**Work to complete:**
Print the listing in full, keeping every line exactly as it is.
=====
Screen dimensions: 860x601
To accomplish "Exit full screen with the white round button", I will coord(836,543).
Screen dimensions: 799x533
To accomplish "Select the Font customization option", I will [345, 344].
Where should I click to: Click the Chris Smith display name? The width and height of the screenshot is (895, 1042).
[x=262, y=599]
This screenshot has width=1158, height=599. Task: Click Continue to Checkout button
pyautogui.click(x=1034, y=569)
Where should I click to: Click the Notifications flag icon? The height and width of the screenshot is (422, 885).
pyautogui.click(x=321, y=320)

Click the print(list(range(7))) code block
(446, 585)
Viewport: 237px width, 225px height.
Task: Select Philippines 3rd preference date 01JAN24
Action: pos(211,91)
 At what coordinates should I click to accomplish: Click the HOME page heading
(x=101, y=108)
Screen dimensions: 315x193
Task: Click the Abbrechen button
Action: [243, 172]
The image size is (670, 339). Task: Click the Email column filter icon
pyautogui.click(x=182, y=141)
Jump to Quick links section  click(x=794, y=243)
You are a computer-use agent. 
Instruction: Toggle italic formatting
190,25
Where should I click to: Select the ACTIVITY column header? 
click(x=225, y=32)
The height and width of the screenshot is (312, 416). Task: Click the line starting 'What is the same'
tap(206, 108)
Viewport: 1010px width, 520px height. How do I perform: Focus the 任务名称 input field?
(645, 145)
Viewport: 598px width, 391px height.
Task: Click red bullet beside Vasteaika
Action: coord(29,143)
=====
**Solved exercise:**
Screen dimensions: 860x601
To accomplish "Exit full screen with the white round button", I will coord(836,543).
Screen dimensions: 799x533
To accomplish "Select the Font customization option", I will [345, 344].
Where should I click to: Click the Chris Smith display name? The width and height of the screenshot is (895, 1042).
[x=262, y=599]
This screenshot has width=1158, height=599. Task: Click Continue to Checkout button
pyautogui.click(x=1034, y=569)
Where should I click to: Click the Notifications flag icon? The height and width of the screenshot is (422, 885).
pyautogui.click(x=321, y=320)

Click the print(list(range(7))) code block
(446, 585)
Viewport: 237px width, 225px height.
Task: Select Philippines 3rd preference date 01JAN24
Action: pos(211,91)
 At what coordinates should I click to accomplish: Click the HOME page heading
(x=101, y=108)
Screen dimensions: 315x193
Task: Click the Abbrechen button
Action: [243, 172]
The image size is (670, 339). Task: Click the Email column filter icon
pyautogui.click(x=182, y=141)
Jump to Quick links section  click(x=794, y=243)
You are a computer-use agent. 
Instruction: Toggle italic formatting
190,25
Where should I click to: Select the ACTIVITY column header? 
click(x=225, y=32)
The height and width of the screenshot is (312, 416). Task: Click the line starting 'What is the same'
tap(206, 108)
Viewport: 1010px width, 520px height. How do I perform: Focus the 任务名称 input field?
(645, 145)
Viewport: 598px width, 391px height.
Task: Click red bullet beside Vasteaika
Action: coord(29,143)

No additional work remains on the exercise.